I had to do a little soul searching this week, after going away for a funeral, seeing the news about Boston and Texas, and getting into a tiff with a friend over something business related. With all of that going on, I found myself taking a closer look at my personal and business values to make sure I am focusing my life and work where it is the most meaningful to me, without falling into the rut of just doing things to make money and pay the bills. I also want to keep things in perspective, and realize that most of my worries, concerns, and anxieties are not at all important in the grander scheme of things. I have not had limbs blown off. I have not lost a child, parent, or spouse to an explosion. I have not been a victim of violence in any way. I am fortunate in so many ways. I do not want to let the little personal things that are trivial make me fly off the handle or get depressed or drive me to drink, etc. My life is good and I am blessed to be able to indulge in these life and work values:

Personal values/desires
  • Peace and quiet
  • Family, friends, people
  • Creative expression
  • Independence
  • Flexibility
  • Process (making things)
 Business values/desires
  • Work at home, not be pestered
  • Support colleagues and vendors
  • Self direction
  • Travel by choice
  • Support my life and home
  • Choosing my own projects

I have my own business so I can live life on my own terms. Making money is only a secondary goal to me. I only need money in that it contributes to my ability to experience and nurture my values, both in my private life and in my business. I am fortunate that I can do something I love and pay my bills.

Knitting, Old Blogs
  1. Amen. I am getting ready to vend at a show this next weekend, and last week put me in a state of mind of “Does it really matter?” We are blessed that we can knit, spin, weave, crochet, or “make” something that soothes us and comforts us and gives us peace. We have much to be grateful for. Thanks for the blog reminder.

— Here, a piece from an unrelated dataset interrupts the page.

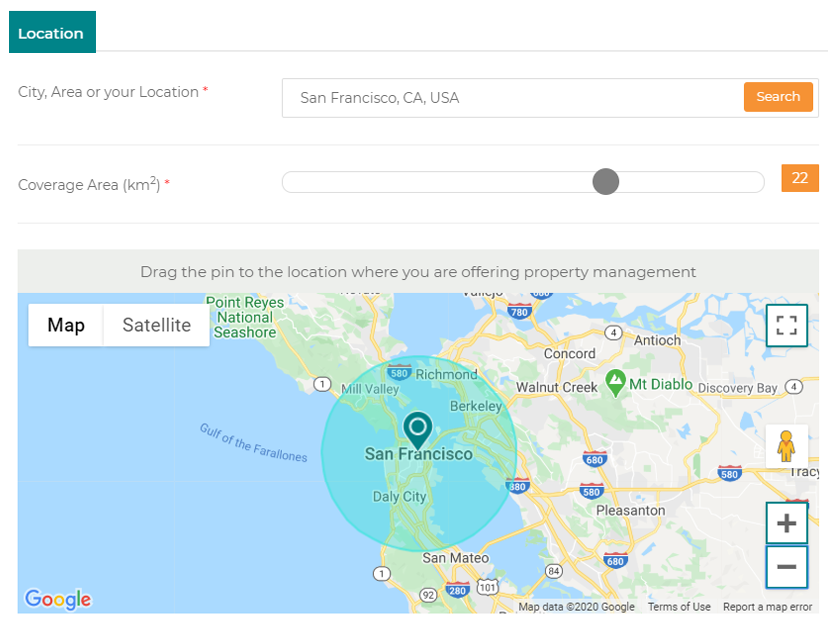This screenshot has height=628, width=828.
Task: Click the coverage value box showing 22
Action: 799,178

  2. Donna, I am constantly thinking about these things. Handling two careers makes one ponder about it. I believe both in buisness and in creative pursuits one has to have a clear understanding of directions, i.e., where one is heading. Another thing is to maintain your own voice, so to say.

  3. traumatic events always make us re evaluate priorities. If it won’t matter this time next year ,it probably isn’t important.
    I constantly struggle with not overreacting to minor upsets . Often my ego is to blame because I felt embarrassed,I fear not achieving a goal or some other reason. I hate being caught unprepared. I forget to breath first. Think,then react.
    Forgive yourself and move on ,monitoring yourself asking why did I get upset? or what need was met or not met?

  4. Cheryl Scallon 04/19/2013 at 1:41 pm Reply

    When I searched for my values, I imagined crossing a tightrope stretched between the Sears Tower and the John Hancock Buildings in Chicago on a cold, windy, rainy night. Strengthened by my Faith, I would take that journey for my family, my friends, and my patients. To me, those values dictate my every action. I knit to bring peace to myself, so that I can be a better and a stronger person. Self care gives me the endurance and the freedom to help others, perhaps by smiling at someone who appears grumpy or by offering a kind word to someone who has runout of steam. My entire life is directed by those values and it is the simplicity of those values that are important to me.